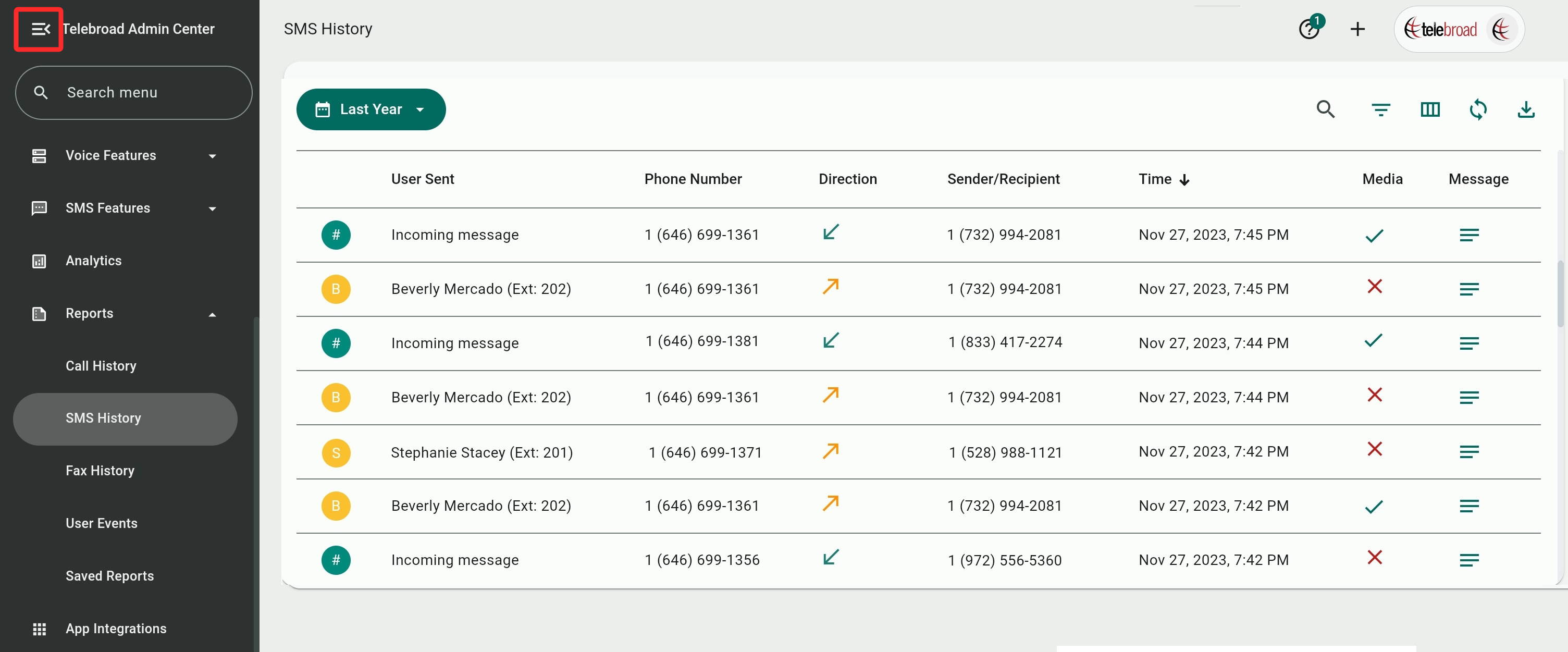Viewport: 1568px width, 652px height.
Task: Open the Analytics page
Action: click(94, 261)
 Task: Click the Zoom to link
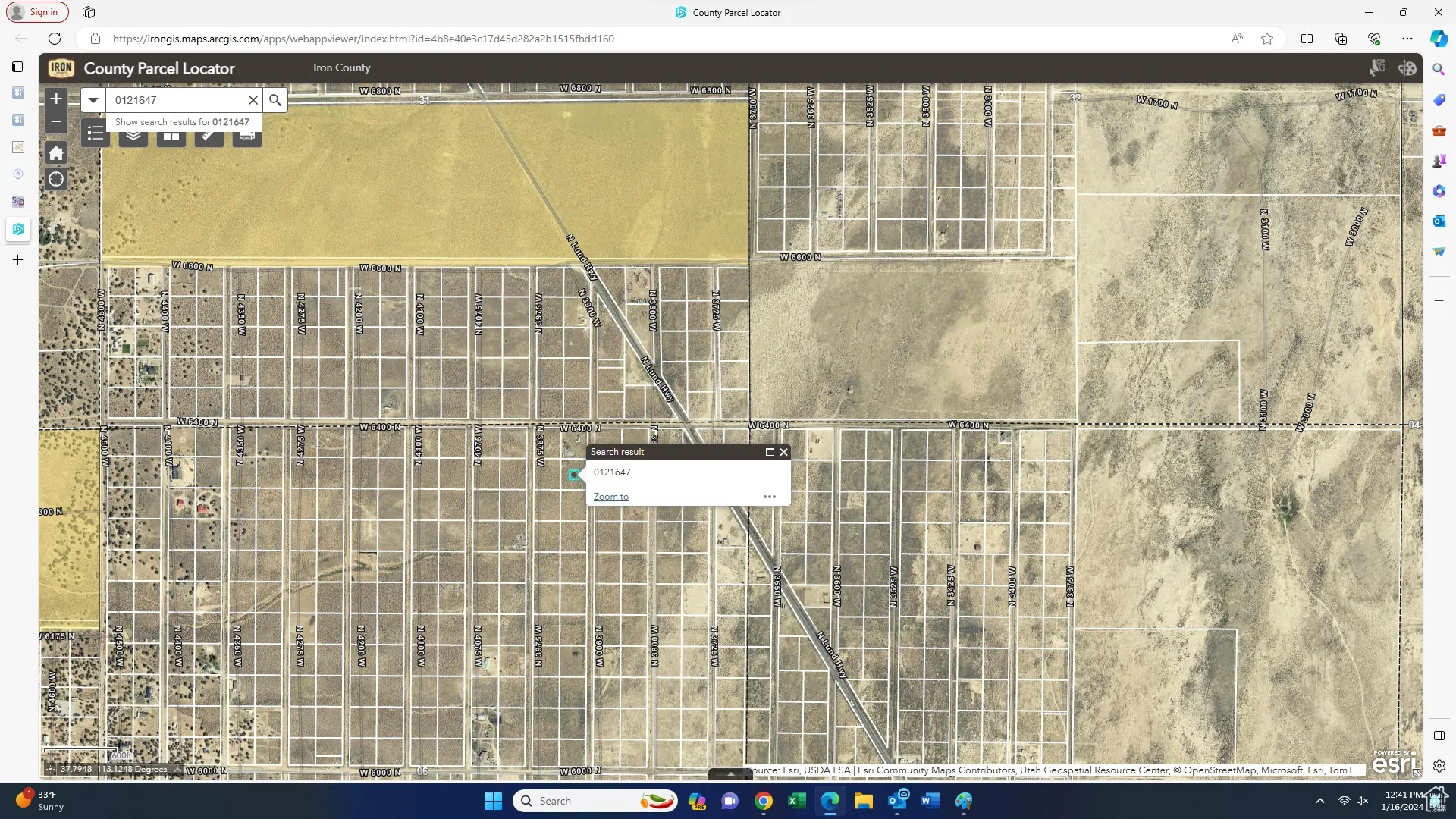coord(610,497)
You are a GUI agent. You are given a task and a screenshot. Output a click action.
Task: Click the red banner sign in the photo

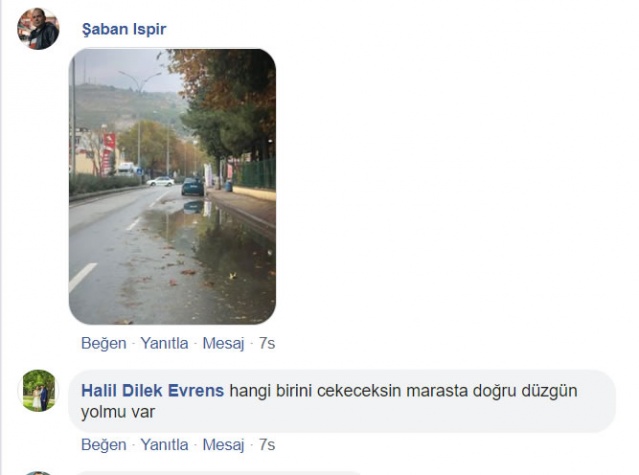tap(108, 153)
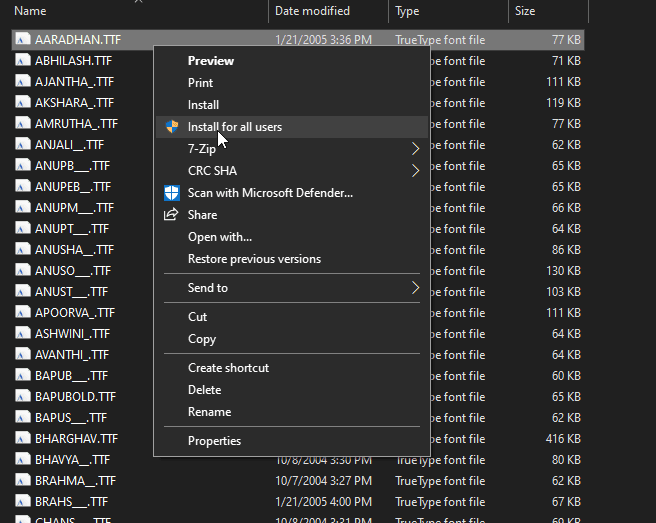Click the BHARGHAV.TTF font file icon

pos(22,439)
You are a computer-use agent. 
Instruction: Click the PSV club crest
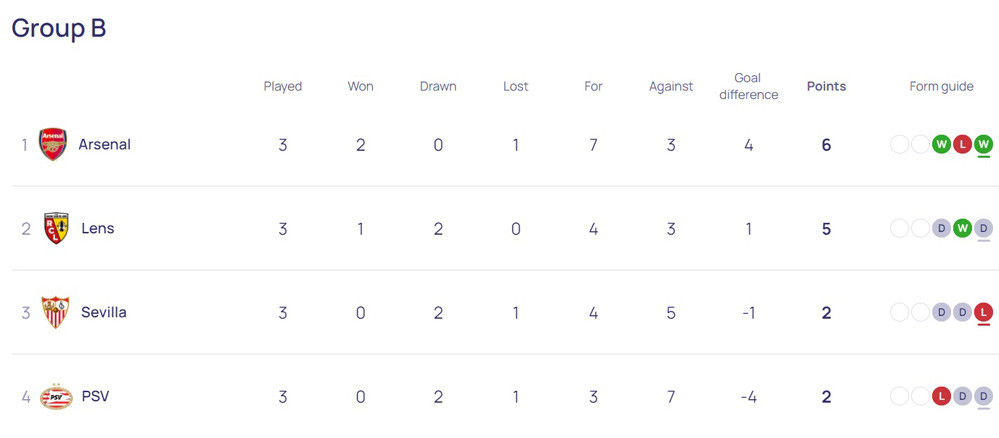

================================

◆ Challenge ◆
Can you turn the records above into a Markdown table with a "Row" column giving each line's number and a "Line" column holding its text, skipping blank lines and leaving out the pictures?

◆ Exercise answer ◆
| Row | Line |
|---|---|
| 1 | Viewport: 1568px width, 652px height. |
| 2 | Task: Open the Analytics page |
| 3 | Action: click(94, 261) |
| 4 |  Task: Click the Zoom to link |
| 5 | coord(610,497) |
| 6 | You are a GUI agent. You are given a task and a screenshot. Output a click action. |
| 7 | Task: Click the red banner sign in the photo |
| 8 | tap(108, 153) |
| 9 | Click the BHARGHAV.TTF font file icon |
| 10 | pos(22,439) |
| 11 | You are a computer-use agent.  |
| 12 | Instruction: Click the PSV club crest |